You’ve got a film in you. It lurks in your imagination. You are sure it will inspire audiences—maybe even change the world. You are on a creative mission and don’t want to die with your music still in you.
But you know nothing of filmmaking and don’t know a good way to learn. A great way to learn anything is through the time-pressure of stout competition. One such filmmaking competition is the 48 Hour Film Project, the world’s most widespread and oldest timed filmmaking competition. The 48 Hour Film Project (48HFP), created by filmmakers Mark Ruppert and Liz Langston in 2001, originated in Washington, D.C.
In an often-sleepless weekend, teams write, shoot, and edit a four to seven-minute film in 48 hours—typically starting on a Friday night and ending on a Sunday night. During the kick-off night, teams draw a genre from a hat. The producers give teams a character, prop, and line of dialog to include in their films. Approximately a week after submission night, the films are screened at a local theater.
The Co-Producers of the Washington, D.C., incarnation of the competition, filmmakers James Lewis and Stephanie Christancho, came on board as producers of the DC 48 Hour Project in 2017. “Being filmmakers ourselves and former participants we have been able to produce with a filmmaker/participant perspective. We have implemented a couple new ideas and have many more plans for the future,” said Christancho.
“Our first year we were devastated by being late,” said Christancho of her and Lewis’ experience competing. “During the premiere screening, other teams came to us to let us know how much they liked our film. We later submitted that film to another festival and won best in show. Since then we participated several times, our team grew bigger and bigger and we went on to create productions outside of the 48 hours.”
The ideal participant in the 48 Hour Film Project is “someone ready to challenge themself,” said Christancho.
Christancho said the 48 Hour Film Project is open “to all filmmakers, beginners, pre-professionals and pros. The tight deadline of 48 hours puts the focus squarely on the filmmakers—emphasizing creativity and teamwork. While the time limit places an unusual restriction on the filmmakers, it is also liberating by putting an emphasis on doing instead of talking.”
Participants learn time management, team building, creativity and adaptability skills. They must also be organized.
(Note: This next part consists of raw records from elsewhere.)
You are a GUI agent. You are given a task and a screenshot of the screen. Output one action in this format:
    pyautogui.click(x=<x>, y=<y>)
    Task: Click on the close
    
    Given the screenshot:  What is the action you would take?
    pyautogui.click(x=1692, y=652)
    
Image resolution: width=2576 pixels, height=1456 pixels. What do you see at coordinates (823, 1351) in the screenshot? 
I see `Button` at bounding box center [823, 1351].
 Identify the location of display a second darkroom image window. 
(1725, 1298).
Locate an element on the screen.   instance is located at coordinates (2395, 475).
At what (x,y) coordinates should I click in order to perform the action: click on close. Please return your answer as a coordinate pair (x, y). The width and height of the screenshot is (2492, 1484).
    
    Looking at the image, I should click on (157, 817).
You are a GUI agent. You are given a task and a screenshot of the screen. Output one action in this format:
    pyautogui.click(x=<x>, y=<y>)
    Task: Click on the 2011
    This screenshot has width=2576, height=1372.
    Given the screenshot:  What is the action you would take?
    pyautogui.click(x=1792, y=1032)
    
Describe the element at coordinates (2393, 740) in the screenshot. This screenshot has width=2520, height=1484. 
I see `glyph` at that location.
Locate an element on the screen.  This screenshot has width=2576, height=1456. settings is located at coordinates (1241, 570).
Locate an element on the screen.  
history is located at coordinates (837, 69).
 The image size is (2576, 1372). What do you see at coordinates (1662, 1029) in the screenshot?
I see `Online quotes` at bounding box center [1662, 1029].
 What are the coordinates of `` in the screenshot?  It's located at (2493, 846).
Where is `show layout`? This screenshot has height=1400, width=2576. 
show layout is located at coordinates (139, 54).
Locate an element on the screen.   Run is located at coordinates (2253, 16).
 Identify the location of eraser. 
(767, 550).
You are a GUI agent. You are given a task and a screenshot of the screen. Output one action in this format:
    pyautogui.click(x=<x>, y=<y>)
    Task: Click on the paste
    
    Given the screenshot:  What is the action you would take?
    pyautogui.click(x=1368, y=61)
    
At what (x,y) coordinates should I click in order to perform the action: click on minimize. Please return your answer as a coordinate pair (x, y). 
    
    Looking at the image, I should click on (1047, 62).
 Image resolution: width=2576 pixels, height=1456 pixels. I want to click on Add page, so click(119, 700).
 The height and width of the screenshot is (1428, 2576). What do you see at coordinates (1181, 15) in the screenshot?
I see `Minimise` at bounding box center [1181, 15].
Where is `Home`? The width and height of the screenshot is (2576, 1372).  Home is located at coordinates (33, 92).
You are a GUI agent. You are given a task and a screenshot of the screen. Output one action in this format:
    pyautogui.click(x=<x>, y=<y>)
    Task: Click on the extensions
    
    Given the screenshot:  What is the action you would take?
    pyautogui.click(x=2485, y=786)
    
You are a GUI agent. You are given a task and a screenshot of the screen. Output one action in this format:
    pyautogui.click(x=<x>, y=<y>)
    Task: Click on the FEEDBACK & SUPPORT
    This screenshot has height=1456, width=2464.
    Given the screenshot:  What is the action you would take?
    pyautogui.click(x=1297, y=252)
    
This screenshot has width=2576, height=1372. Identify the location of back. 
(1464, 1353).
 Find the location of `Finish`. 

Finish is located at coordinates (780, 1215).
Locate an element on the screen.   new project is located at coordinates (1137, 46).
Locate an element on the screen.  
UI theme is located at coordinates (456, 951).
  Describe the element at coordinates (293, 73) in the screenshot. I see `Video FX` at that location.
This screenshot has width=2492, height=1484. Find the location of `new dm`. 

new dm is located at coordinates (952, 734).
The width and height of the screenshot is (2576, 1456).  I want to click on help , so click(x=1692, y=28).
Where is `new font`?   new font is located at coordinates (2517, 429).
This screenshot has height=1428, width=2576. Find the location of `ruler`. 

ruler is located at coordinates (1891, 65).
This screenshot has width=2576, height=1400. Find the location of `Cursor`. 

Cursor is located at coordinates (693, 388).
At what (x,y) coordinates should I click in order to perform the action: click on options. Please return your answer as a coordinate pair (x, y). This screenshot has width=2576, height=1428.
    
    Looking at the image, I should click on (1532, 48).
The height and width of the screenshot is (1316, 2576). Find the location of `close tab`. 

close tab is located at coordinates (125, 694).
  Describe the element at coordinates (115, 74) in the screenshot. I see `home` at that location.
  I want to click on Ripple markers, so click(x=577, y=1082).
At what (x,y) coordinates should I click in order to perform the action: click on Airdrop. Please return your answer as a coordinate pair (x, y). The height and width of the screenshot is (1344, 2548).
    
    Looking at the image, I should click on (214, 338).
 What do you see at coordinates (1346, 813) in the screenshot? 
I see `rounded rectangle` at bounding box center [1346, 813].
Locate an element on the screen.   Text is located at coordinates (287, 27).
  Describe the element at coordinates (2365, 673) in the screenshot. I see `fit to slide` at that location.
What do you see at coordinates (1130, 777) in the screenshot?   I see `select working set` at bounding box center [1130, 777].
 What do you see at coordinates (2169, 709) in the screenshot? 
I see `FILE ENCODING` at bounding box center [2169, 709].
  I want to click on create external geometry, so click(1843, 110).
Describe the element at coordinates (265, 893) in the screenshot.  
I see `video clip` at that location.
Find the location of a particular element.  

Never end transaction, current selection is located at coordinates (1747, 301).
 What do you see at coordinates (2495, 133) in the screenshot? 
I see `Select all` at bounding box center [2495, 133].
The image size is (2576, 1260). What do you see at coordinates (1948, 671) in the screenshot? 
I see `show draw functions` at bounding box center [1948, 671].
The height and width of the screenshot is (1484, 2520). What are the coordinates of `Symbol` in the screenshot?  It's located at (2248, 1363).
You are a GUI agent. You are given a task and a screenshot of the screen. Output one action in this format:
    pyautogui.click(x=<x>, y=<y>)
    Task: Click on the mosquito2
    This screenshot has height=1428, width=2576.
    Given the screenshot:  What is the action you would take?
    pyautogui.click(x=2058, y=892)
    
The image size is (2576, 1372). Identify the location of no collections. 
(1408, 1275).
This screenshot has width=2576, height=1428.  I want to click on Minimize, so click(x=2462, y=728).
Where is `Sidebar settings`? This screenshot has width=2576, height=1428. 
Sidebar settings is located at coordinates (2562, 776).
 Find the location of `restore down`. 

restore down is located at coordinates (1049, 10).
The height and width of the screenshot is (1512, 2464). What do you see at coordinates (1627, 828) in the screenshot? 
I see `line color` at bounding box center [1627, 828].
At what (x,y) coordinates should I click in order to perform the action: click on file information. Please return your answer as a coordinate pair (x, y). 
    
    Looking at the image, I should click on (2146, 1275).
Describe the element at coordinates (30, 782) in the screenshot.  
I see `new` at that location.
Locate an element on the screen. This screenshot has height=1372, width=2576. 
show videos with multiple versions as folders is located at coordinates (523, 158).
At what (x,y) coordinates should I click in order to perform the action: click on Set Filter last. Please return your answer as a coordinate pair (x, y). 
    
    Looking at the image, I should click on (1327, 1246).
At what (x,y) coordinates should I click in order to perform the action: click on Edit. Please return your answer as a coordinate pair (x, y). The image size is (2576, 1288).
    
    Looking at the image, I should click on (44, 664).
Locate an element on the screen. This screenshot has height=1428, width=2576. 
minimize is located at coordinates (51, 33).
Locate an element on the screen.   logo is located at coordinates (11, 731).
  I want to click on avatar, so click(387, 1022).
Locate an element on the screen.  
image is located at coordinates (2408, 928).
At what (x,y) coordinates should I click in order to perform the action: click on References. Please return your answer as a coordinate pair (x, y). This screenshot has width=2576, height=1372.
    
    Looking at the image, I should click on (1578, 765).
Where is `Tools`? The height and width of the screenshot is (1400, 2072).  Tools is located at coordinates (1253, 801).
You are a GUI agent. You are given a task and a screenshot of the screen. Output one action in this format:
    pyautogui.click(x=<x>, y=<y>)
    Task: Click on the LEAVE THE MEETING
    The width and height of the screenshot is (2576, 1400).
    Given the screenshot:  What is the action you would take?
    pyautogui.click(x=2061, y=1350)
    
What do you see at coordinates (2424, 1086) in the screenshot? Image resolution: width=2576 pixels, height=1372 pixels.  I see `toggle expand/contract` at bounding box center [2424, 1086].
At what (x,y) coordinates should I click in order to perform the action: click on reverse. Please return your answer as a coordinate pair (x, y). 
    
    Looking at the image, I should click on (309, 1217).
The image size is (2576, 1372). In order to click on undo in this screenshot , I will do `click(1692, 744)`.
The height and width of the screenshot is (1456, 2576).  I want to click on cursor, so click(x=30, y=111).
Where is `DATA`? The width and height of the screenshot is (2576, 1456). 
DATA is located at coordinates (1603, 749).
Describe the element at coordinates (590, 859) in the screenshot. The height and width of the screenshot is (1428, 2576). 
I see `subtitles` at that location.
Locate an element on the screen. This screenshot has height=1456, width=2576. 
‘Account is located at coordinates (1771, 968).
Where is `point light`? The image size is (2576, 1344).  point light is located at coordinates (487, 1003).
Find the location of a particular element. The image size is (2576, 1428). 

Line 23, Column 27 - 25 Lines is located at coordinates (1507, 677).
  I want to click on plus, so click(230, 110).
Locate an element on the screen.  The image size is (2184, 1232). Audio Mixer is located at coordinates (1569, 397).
“Things rarely go as planned during the 48 hour weekend,” said Christancho. “Often, plan B or C is better than the original Plan A. Learning to be resourceful is important. If you can make a film in 48 hours, imagine when you take those skills and make a film later in the year with more time.”
The challenges of the competition are many. Christancho said the “biggest challenge is the time limitation and lack of sleep. Some are challenged by the editing and export process. We recommend lots of planning and preparation to make the most out of the 48 hour weekend.”
“The team should meet before the 48 hour weekend to go over equipment, settings, maybe do a test shoot, discuss possible locations, [and] meet with actors. The more you know your team and your team knows each other, the better everyone will perform and get along as you are challenged during the 48 hour weekend.”
When asked about recent winning films that impressed her, Christancho said, “It’s been wonderful to see both brand new teams and returning teams win! Sometimes team leaders are scared to register because they feel intimidated by teams that have participated multiple times but the truth is anyone can win.
“The most important thing is the story! Make us care about your character’s journey! Also, an interesting fact is that for one of our horror competitions the last team to register won the entire competition. It’s never too late to register!”
James and Christancho produced a 48 Hour Film Project science-fiction/horror competition last fall. “We love the sci-fi/horror competition,” said Christancho. “Both these genres make people focus on the story, create tension and spend time in the art direction. All in all, it pushes filmmakers to be even more creative.”
Some of the filmmakers have made money from their entries. A number of the films have been purchased for distribution. Quite a few of the 48 Hour Film Project filmmakers have won other festivals, including SXSW.
“One team won a $100,000 filmmaking package at another festival,” said Christancho. “Quite a few filmmakers have made indie features, and other filmmakers have used their 48HFP experience to get paying work.”
Audiences at the premiere screenings can be sizable. “We often see 200 plus attendees and we’ve even had some sold out screenings,” said Christancho.
Christancho said she and Lewis use approximately four volunteers on average, and filmmakers and actors can participate in the competition while being a volunteer.